Exactly the lines starting at the line containing "Viewport: 403px width, 303px height." and ending at the line containing "The height and width of the screenshot is (258, 405)." are to be written out from the listing below, both included.
——
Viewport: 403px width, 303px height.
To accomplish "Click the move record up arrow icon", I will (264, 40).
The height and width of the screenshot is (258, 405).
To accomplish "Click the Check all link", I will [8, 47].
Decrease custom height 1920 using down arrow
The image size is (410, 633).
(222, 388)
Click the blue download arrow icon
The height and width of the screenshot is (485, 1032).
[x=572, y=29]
——
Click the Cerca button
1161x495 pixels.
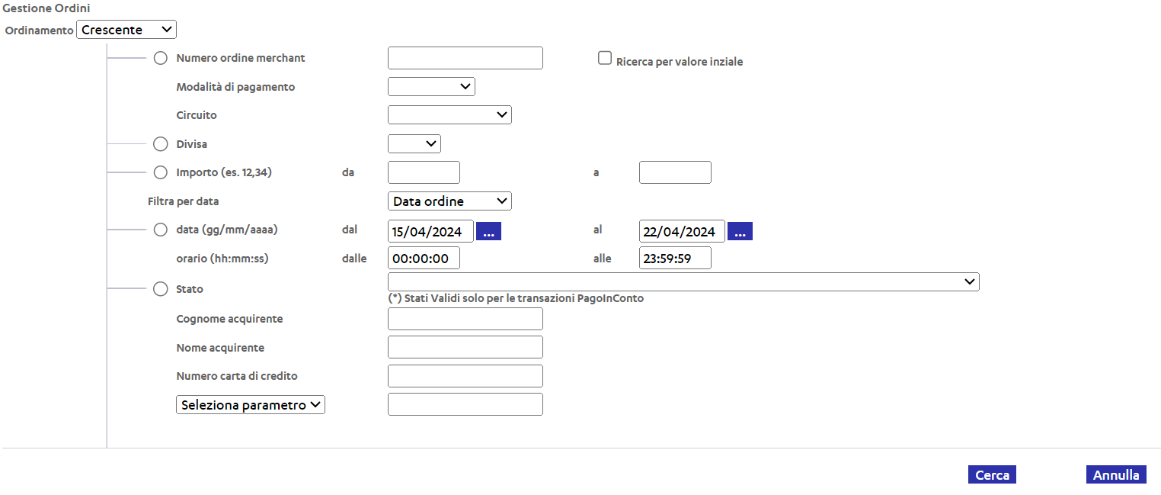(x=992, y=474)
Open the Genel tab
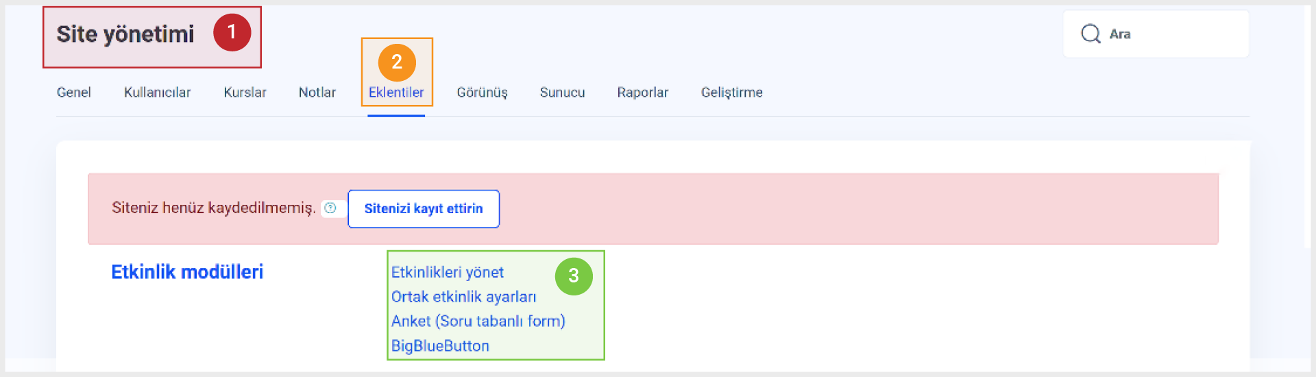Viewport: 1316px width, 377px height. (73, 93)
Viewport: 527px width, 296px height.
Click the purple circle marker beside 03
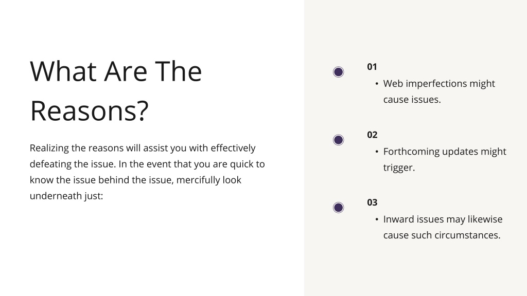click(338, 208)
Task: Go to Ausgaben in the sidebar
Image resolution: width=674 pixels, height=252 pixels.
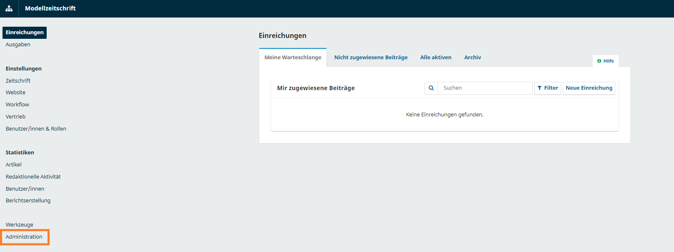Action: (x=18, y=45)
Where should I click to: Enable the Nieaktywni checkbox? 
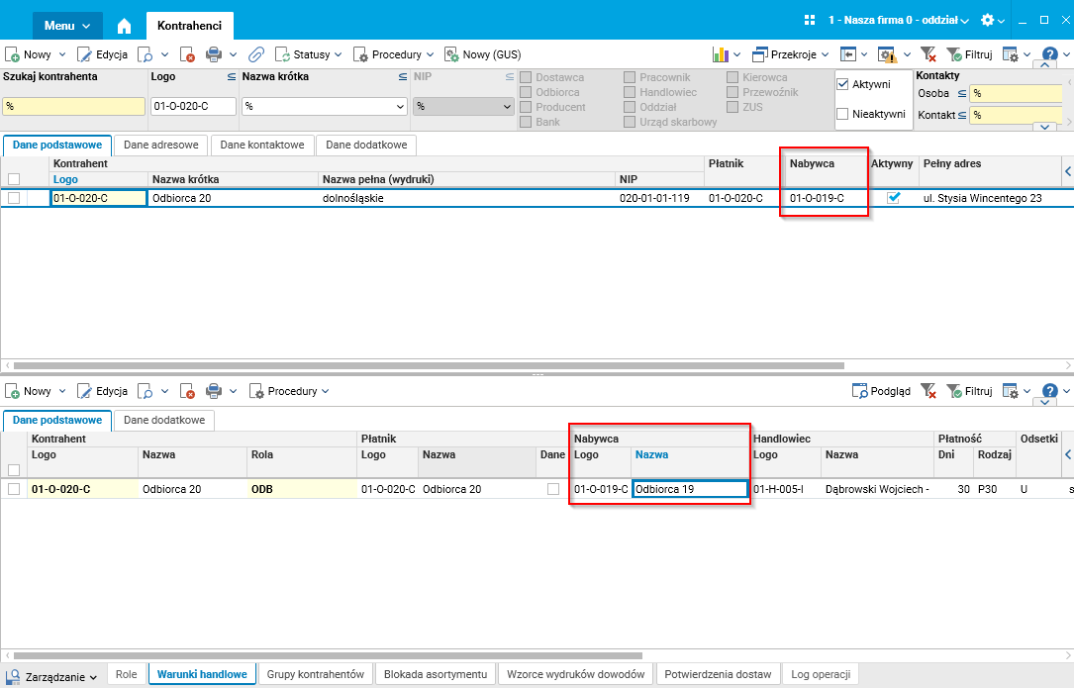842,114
——
--- Reply to the task ---
Viewport: 403px width, 303px height.
To accomplish "Click the move record up arrow icon", I will (264, 40).
The height and width of the screenshot is (258, 405).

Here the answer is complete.